The idea of reparations does two things that many whites find uncomfortable. For one, as Coates explains, it reminds Americans that our entire democratic and economic system was predicated on the evils of slavery. It shatters the myth of American exceptionalism. Moreover, by acknowledging the entirety of the slave trade, Jim Crow, and their effects, whites would then have to come to terms with their privilege and the legacy of slavery, a subject I addressed a few months ago writing about why many whites were uneasy viewing 12 Years a Slave.

Of course, there are many who correctly argue that no amount of money can ever equal what happened during slavery and all that followed. There are also legitimate concerns that many would argue the election of an African American president and payment of reparations means never uttering the word racism again. Yet, institutional and structural racism would most likely continue to plague our society.

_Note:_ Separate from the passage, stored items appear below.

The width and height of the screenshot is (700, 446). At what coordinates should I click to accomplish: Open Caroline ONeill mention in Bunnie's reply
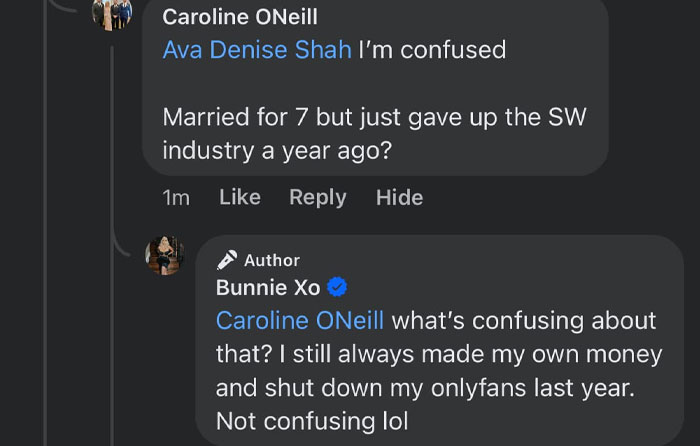[300, 321]
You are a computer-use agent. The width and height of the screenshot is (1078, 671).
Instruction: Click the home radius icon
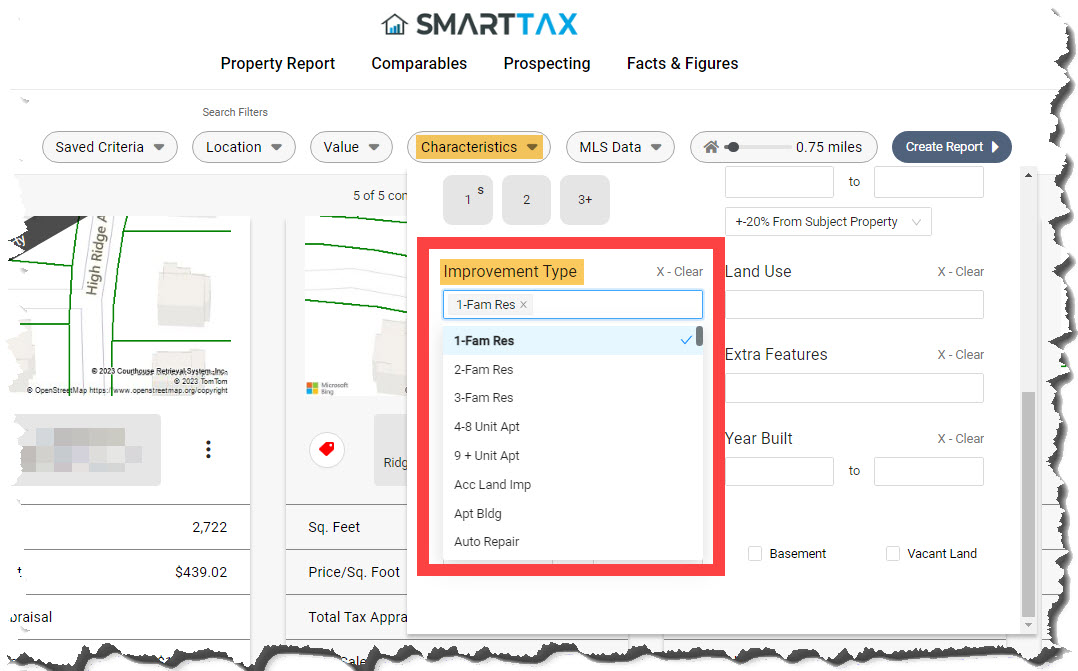711,146
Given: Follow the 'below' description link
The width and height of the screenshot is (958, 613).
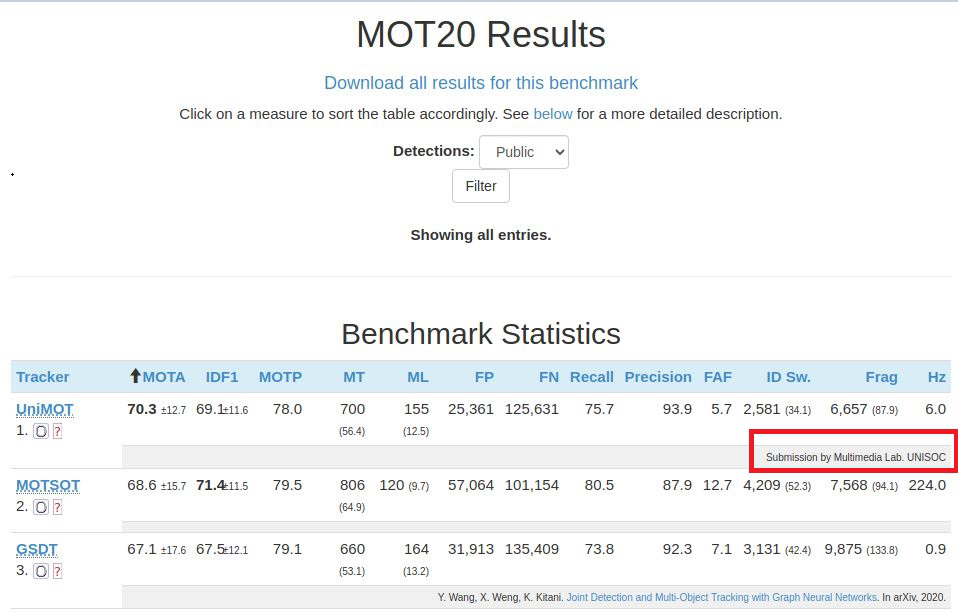Looking at the screenshot, I should (552, 114).
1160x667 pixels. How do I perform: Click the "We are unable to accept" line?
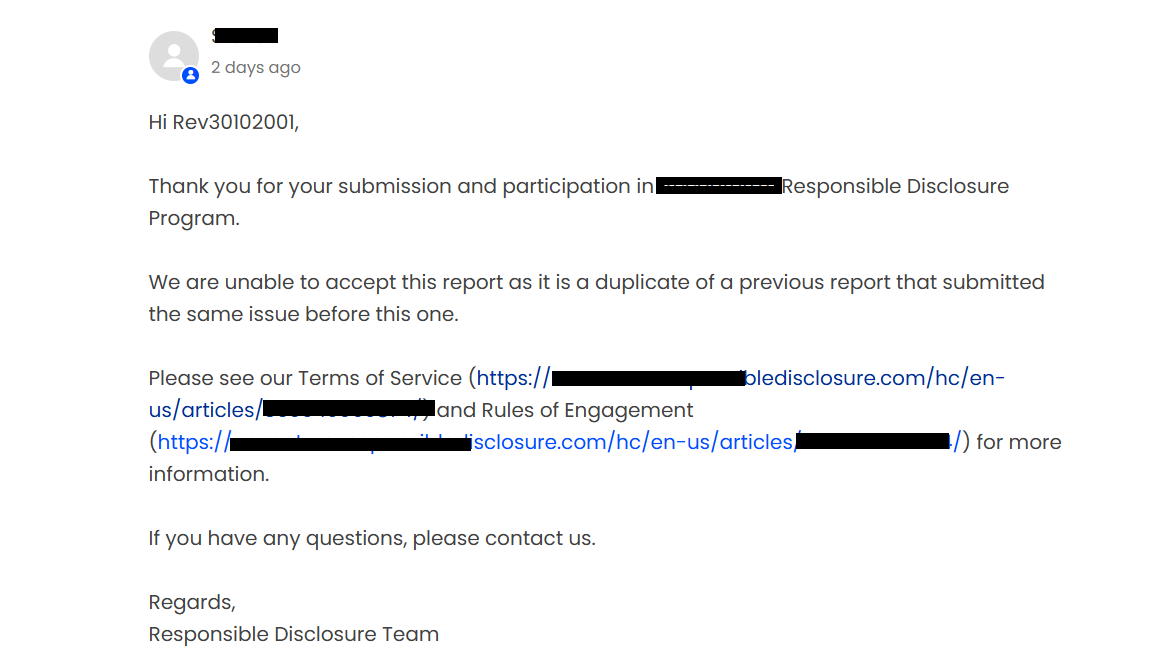pyautogui.click(x=596, y=282)
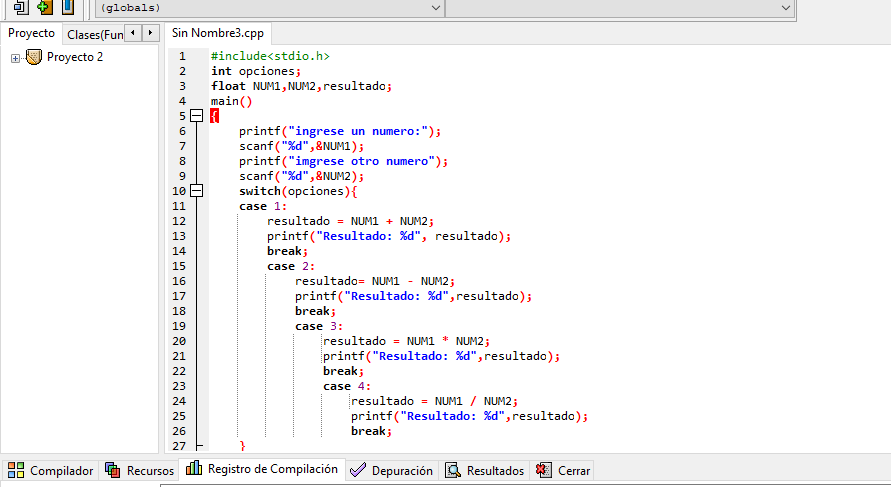891x487 pixels.
Task: Click the green plus toolbar icon
Action: click(x=44, y=7)
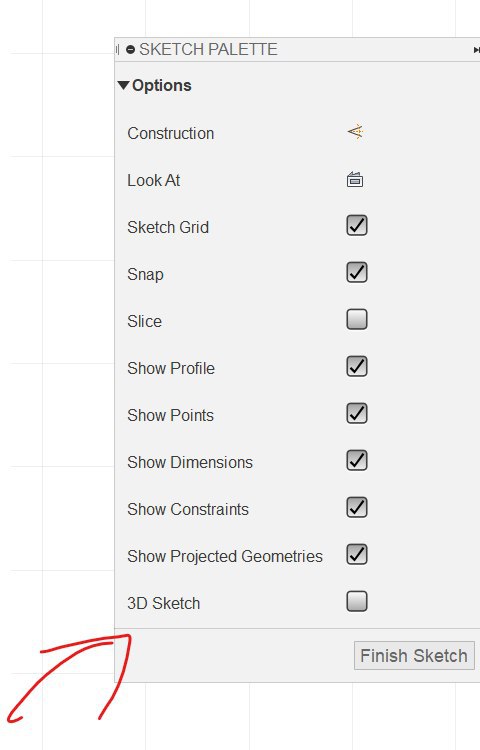
Task: Collapse palette with the round minus icon
Action: coord(131,50)
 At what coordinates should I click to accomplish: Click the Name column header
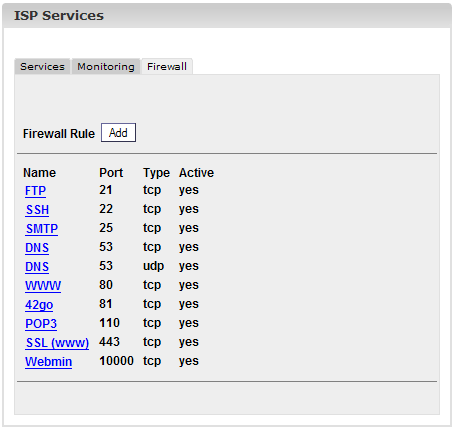pos(39,173)
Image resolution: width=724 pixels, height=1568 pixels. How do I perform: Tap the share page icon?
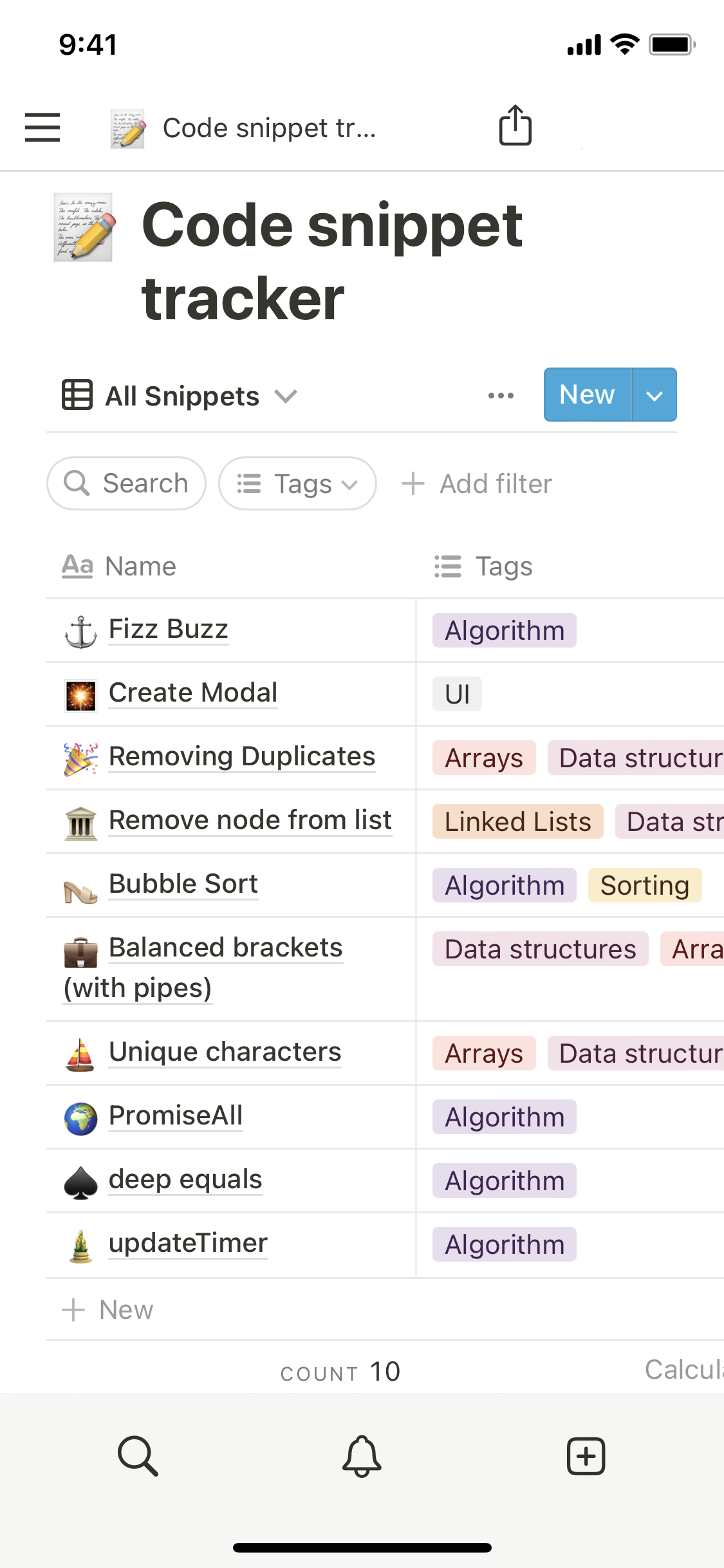515,126
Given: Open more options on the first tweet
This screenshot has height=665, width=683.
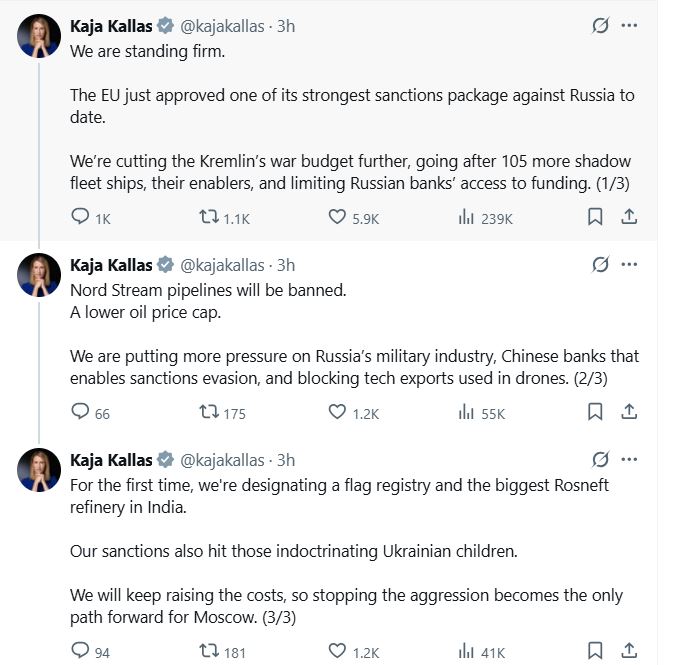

While investigating and admitting to the necessity of reparations are first steps, it is equally important to address the form such reparations would take. It is, after all, this question that sparks so many whites to vehemently object to the idea in the first place. As Kim Bellware explains in her recent article, reparations go beyond simply being a check in the mail. Rather, educational programs, loan forgiveness, and job opportunities should also be considered reparations. The next question though, is where the money would come from.

In 1981, President Reagan announced his plans to massively increase military spending, specifically on nuclear weapons, by hundreds of billions of dollars while cutting social programs, such as food stamps and free school lunches. These cuts disproportionately affected predominately poor, black communities. Under the banner of "Babies not Bombs," black activists rose up and demanded the U.S. not only reinstate programs that were cut, but create jobs, build schools, infrastructure, and housing with money saved by eliminating nuclear weapons. While reparations was never the term used in the 1980s, I would argue the same could and should be done today in regards to reparations. The U.S. is expected to spend $1 trillion over the next thirty years to modernize its nuclear arsenal, an arsenal that could end life on the planet hundreds of times over. The U.S. dropped nuclear weapons on a people of color in Japan, threatened to use them in Korea, Vietnam, and the Middle East, and tested nuclear weapons on African American veterans. Perhaps we could begin to right the worst wrong the U.S. ever committed while eliminating the worst weapon the U.S. ever created.

Vincent Intondi is an Associate Professor of History at Montgomery College and Director of Research for American University's Nuclear Studies Institute. His forthcoming book, African Americans Against the Bomb: Nuclear Weapons, Colonialism, and the Black Freedom Movement, examines the role of black antinuclear activists.